The recent situation at UK banking giant, Royal Bank of Scotland (RBS), will certainly go down in history as one of the most disruptive IT failures of all time. The massive impact of this failure continues to be felt by banking customers a week after the computer disruption first interfered with their gaining access to funds. Unfortunately, RBS has not released sufficient detail and many questions remain.
Although RBS (and its operating units NatWest and Ulster Bank) has revealed little information about what caused the problems, new details have emerged in London newspaper The Guardian. Reports indicate that the failure occurred when RBS computer operators tried to upgrade the bank's workload automation system, which is based on a product called CA-7 from CA Technologies.
The upgrade initially seemed to work as expected, but within hours other "guardian systems" discovered anomalies in batch jobs following the upgrade. Although technicians performed the failed upgrade last Tuesday night, they were not able to complete a successful batch run until Friday. By the time operators finished a successful run, millions upon millions of customer transactions were waiting to be processed.
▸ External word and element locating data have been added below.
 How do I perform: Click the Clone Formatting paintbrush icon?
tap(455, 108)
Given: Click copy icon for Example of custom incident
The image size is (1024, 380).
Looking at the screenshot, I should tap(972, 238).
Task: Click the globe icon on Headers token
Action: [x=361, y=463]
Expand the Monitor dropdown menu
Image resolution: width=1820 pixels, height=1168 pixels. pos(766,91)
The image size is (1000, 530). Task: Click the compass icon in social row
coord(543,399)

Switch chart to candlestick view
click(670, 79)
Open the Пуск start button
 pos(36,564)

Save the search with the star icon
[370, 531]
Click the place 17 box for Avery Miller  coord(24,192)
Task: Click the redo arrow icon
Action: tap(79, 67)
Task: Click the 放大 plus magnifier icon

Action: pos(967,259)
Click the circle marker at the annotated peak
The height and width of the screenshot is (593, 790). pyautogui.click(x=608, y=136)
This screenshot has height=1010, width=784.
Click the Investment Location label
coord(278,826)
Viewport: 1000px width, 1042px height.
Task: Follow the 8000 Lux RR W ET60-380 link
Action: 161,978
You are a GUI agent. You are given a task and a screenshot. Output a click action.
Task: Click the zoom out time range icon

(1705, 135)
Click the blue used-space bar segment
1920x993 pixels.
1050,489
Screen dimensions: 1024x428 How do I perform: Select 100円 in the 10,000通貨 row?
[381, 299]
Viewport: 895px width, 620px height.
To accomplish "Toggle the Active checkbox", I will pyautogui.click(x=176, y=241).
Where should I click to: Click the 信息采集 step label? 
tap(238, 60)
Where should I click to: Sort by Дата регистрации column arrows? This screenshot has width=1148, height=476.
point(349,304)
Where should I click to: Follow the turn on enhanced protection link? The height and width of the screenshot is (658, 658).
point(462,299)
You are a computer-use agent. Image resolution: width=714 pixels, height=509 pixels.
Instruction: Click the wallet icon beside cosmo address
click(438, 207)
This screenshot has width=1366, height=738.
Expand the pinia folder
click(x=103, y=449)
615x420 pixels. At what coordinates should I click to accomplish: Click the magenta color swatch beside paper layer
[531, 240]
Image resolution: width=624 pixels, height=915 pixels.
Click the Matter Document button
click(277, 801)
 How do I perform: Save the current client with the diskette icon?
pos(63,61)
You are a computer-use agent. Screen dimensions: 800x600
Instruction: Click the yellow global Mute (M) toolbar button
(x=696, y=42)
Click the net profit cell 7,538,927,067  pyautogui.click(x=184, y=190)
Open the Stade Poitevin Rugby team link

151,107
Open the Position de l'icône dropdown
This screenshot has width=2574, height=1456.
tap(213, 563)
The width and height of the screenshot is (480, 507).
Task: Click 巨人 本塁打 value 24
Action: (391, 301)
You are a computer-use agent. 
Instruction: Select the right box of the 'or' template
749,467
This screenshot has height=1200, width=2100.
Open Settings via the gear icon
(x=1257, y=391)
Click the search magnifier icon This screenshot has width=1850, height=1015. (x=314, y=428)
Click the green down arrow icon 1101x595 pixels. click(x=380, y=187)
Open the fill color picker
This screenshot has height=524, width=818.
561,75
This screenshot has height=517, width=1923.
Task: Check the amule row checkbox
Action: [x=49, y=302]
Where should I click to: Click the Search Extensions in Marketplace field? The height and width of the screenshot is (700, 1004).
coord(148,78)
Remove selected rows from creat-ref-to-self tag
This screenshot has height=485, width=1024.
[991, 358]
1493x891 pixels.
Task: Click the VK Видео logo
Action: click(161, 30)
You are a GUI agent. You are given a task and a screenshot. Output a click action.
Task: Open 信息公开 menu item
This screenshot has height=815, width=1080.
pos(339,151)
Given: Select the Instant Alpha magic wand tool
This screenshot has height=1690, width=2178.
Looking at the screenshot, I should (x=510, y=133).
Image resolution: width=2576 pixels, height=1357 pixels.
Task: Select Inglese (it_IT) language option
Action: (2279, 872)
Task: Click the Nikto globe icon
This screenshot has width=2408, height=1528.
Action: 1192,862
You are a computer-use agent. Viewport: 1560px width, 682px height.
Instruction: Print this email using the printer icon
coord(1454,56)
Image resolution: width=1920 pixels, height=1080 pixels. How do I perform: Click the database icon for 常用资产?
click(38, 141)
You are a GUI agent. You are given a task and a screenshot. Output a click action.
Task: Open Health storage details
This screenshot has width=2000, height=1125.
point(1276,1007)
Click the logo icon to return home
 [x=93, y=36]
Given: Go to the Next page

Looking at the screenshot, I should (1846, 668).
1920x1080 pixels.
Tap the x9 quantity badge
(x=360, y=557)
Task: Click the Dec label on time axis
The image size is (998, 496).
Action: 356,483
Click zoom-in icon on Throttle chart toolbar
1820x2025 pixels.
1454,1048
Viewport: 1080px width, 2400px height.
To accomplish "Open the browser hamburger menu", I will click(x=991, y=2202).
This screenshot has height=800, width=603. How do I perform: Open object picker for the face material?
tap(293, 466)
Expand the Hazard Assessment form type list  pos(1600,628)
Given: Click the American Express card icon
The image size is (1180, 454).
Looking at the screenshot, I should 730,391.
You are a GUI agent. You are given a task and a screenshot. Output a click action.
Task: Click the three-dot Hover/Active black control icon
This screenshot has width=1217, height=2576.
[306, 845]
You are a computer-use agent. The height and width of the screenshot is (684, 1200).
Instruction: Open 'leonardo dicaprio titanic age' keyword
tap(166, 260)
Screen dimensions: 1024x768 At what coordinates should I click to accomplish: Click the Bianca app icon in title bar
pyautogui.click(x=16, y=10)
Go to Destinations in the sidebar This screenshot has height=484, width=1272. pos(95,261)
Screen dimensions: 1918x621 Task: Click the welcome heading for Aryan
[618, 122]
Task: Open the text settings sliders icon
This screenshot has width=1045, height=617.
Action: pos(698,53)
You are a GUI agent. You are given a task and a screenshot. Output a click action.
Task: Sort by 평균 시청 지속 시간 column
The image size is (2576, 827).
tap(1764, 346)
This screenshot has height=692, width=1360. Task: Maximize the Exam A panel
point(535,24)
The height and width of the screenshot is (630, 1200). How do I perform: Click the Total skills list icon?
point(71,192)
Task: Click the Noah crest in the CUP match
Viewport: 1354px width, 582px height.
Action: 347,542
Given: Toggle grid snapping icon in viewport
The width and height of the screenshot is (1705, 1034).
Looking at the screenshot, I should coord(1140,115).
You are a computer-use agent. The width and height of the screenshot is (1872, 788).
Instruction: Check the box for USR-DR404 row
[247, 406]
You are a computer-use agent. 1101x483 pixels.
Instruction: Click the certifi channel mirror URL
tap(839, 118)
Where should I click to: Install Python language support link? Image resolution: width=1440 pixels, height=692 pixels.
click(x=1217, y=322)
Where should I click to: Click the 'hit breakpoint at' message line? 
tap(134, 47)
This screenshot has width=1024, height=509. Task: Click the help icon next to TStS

Customers will continue to experience problems until the bank works through this massive backlog of transactions.
WHAT'S GOING ON?
We don't know and that's the problem. RBS has released sketchy details of what caused the problem and why it took so long to resolve. To understand the full scope of the event and aftermath, RBS must answer questions like these:
- How detailed are the procedures governing patches and upgrades to production systems?
- Did the operator follow these procedures or deviate at all?
- To what extent was this upgrade tested in a production-style environment?
- Who installed the upgrade?
- How much CA-7 experience did the upgrade installer possess?
- How much RBS-specific experience did the installer possess?
Software Recovery Questions
- How did the bank first learn of the problem?
- What procedures did the operators use to solve the problem initially?
- Who performed these problem resolution procedures?
- What was their level of experience with the software, RBS processes, and with the broader RBS technology architecture and environment?
- Why did the rollback procedure take so long?
- How did the team finally isolate and solve the problem?
Business Policy Questions
- Did layoffs and outsourcing contribute to reducing the bank's knowledge and experience with its own systems?
- Why did recovery take several days?
- What are the bank's business continuity plans and how often are they tested?
- Why did this event happen in the first place -- there is always a cause -- what happened?
THE BOTTOM LINE - DON'T BLAME THE CIO
In a case like this, it's tempting to blame the CIO, after all, he or she is responsible for systems. However, it is not the CIO's fault if bank policies dictate layoffs and offshoring that result in lost skills. These are management issues with consequences across the organization, including in IT.
Government regulators must question the judgment and wisdom of decisions made by the bank Board and CEO, to uncover policies that created an environment in which critical IT tasks could roll out without complete testing, verification, and clear paths to recovery.
Update 6/27/12: According the The Register (a sensationalist tech news site), an inexperienced computer operator in India caused the RBS failure. Apparently, a routine problem arose during the upgrade procedure, which is usually not a serious issue because administrators can roll back to a previous and stable version of the software. In this case, however, it seems the operator erroneously cleared the entire transaction job queue, kicking off a long and difficult process of reconstruction. The article adds: "A complicated legacy mainframe system at RBS and a team inexperienced in its quirks made the problem harder to fix".